What you have to do. Could you rewrite the records from their beginning through the line holding "(1730, 480).", inclusive, changing "screenshot" to "image" and keeping everything else as it is, with the pictures left out?

Material provided.
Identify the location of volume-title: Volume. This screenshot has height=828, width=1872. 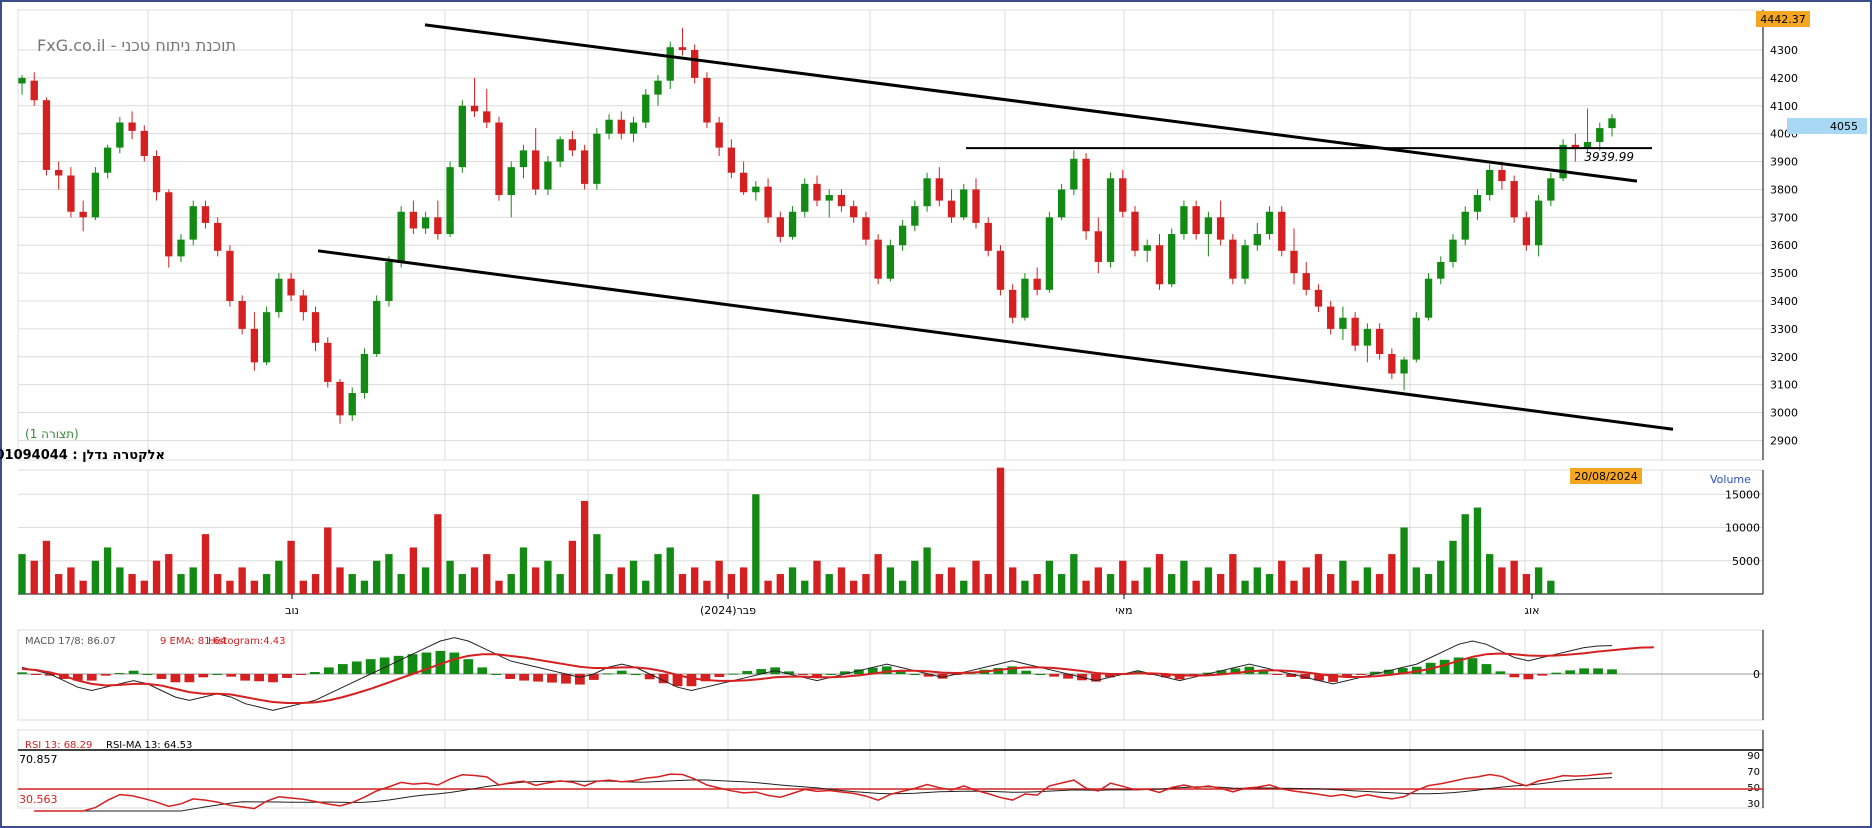
(1730, 480).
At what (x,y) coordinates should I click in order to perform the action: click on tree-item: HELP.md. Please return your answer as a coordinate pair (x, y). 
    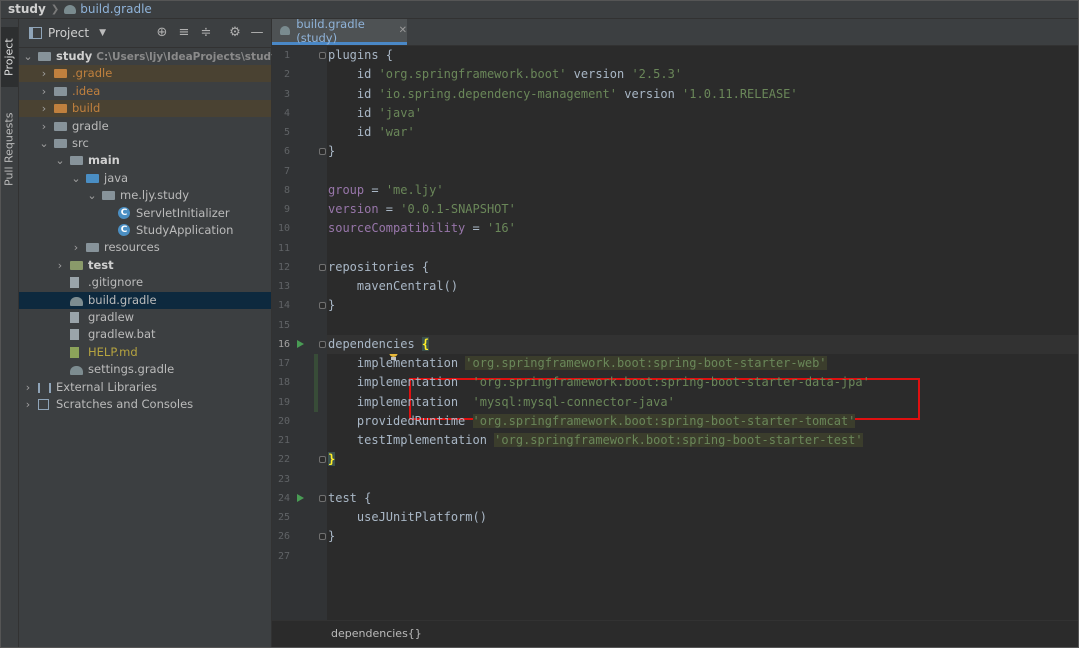
    Looking at the image, I should click on (145, 352).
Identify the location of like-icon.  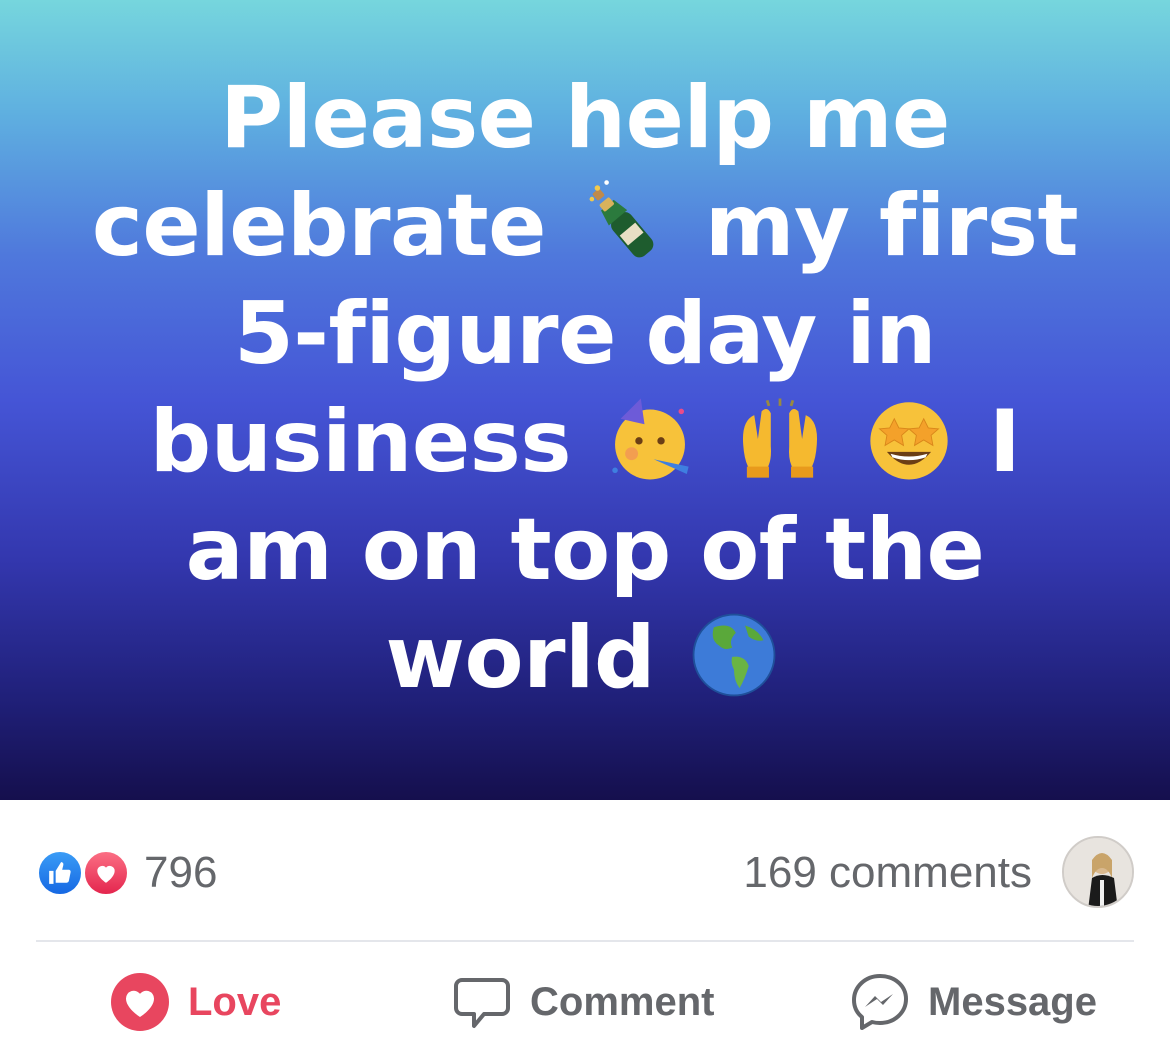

Reply.
Identify the location of volume-title: Volume. This image has height=828, width=1872. 
(1730, 480).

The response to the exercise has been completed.